Kontrollü Tarım Uygulanmalı
İstanbul Halciler Derneği Başkanı Numan Duyan, fiyatların yalnızca doğal afetlerle açıklanamayacağını belirtti. Özellikle kiraz, erik ve kayısı gibi ürünlerde yaşanan ciddi fiyat artışlarının nedenlerinin başında, işçilik giderleri, ambalaj, nakliye ve zirai girdi maliyetlerinin yüksekliği geldiğine dikkat çekti. Duyan, “Üretici bu işten kazanç elde edemezse, bir daha aynı ürünü ekmesini beklemek yanlış olur. Bu durum arz-talep dengesini bozar” şeklinde konuştu.
Tarım zincirinde üretici, satıcı ve tüketici arasında bir kopukluk olduğunu belirten Duyan, “Bu zincir doğru kurulmadığında büyük sıkıntılar yaşanır” uyarısında bulundu. Sorunun çözümüne yönelik çağrıda bulunan Duyan, “Kontrollü tarım yapılmalıdır. Her sene bir ürün para kazanınca herkes ona yöneliyor, ertesi yıl ise zarar ediliyor. Bu da arz-talep dengesizliğine yol açıyor” dedi.
Tarımın, ancak kırsal kesimin güçlendirilmesiyle sürdürülebileceği vurgusunu yapan Duyan, “Köylerin ve kırsal kesimin desteklenmesi şart. Gençlerin tarıma yönelmesi gerekiyor. Türkiye tarım ülkesi; köylünün desteklenmesi, üretimin devam etmesi adına elzemdir. Aksi halde bu sistemin yaşaması mümkün olmayacak” ifadesini kullandı.
Tüketici Yararına Üreticiyi Koruyalım
Antalya Hal Komisyoncuları Derneği Başkanı Nevzat Akcan, fiyat artışlarının sadece zirai don dolayısıyla değil, üretim maliyetlerindeki artışların da etkisiyle meydana geldiğini belirtti. Akcan, “Hava şartları çok etkili. Tarım doğaya bağlı. Don olayları yaşandığında ürün heba oluyor. Bu nedenle fiyat istikrarını sağlamak çok zor. Üreticinin durumu gerçekten zor. Devlet bir dönem tanzim satışlar yapıyordu; şimdi neden yapmıyor? Tüketiciyi düşünüyorsak, üreticiyi de korumalıyız” dedi.

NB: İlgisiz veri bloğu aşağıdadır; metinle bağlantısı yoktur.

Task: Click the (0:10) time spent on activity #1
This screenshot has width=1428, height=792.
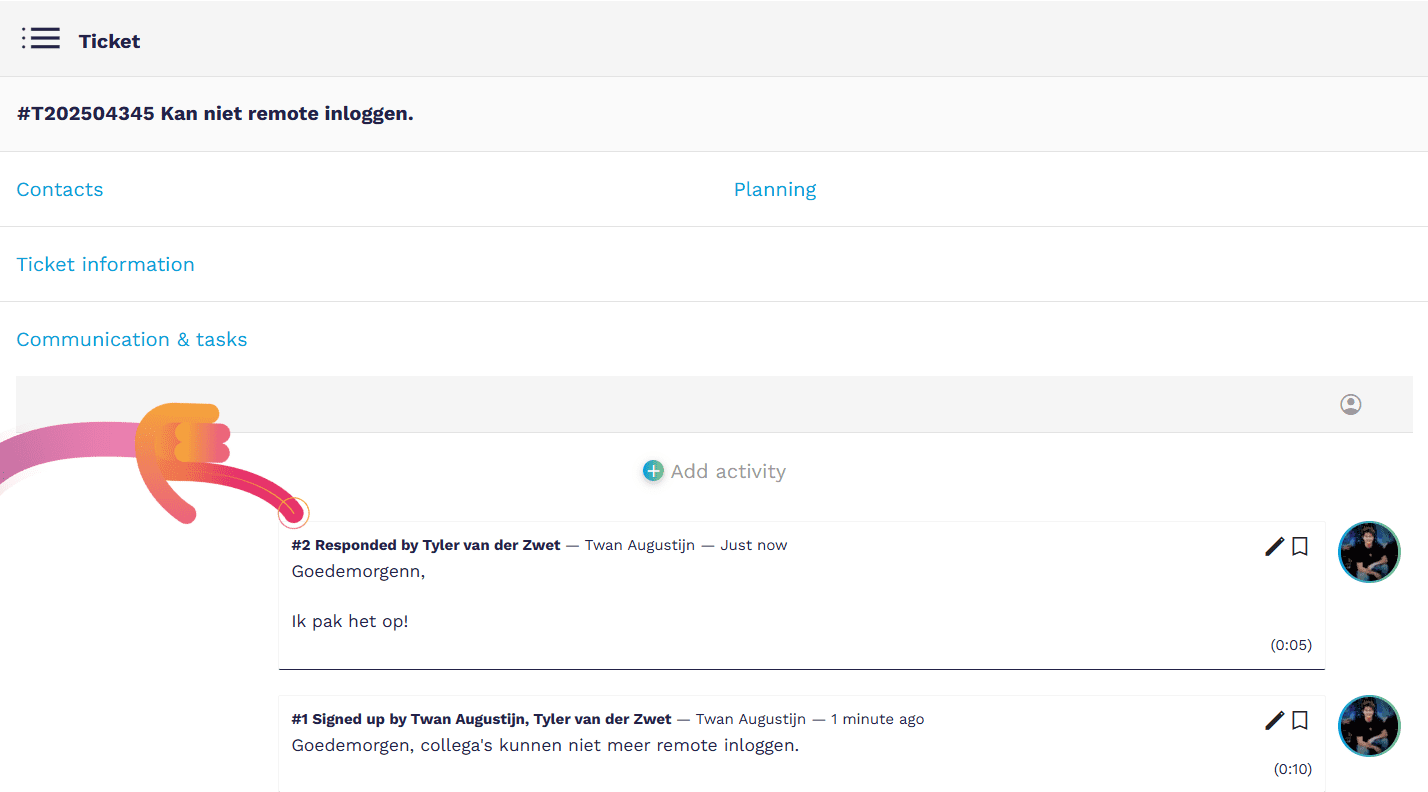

“İthal gıda alımını neden hala tartışmıyoruz? Gündem sürekli saptırılıyor. Kimse çözüm aramıyor. Durum sadece bir sıkıntı değil, bir çöküş. Ya çiftçi batar ya tüketici sebze alamaz. 2026’da daha büyük sorunlar kapıda” diyen Akcan, “Halciler suçlu değil, her şeyimiz kayıtlı ama sürekli hedef gösteriliyoruz. Herhangi bir çözüm önerisi olmaksızın halleri suçlamanın yanlış olduğunu ifade ediyoruz” açıklamasında bulundu.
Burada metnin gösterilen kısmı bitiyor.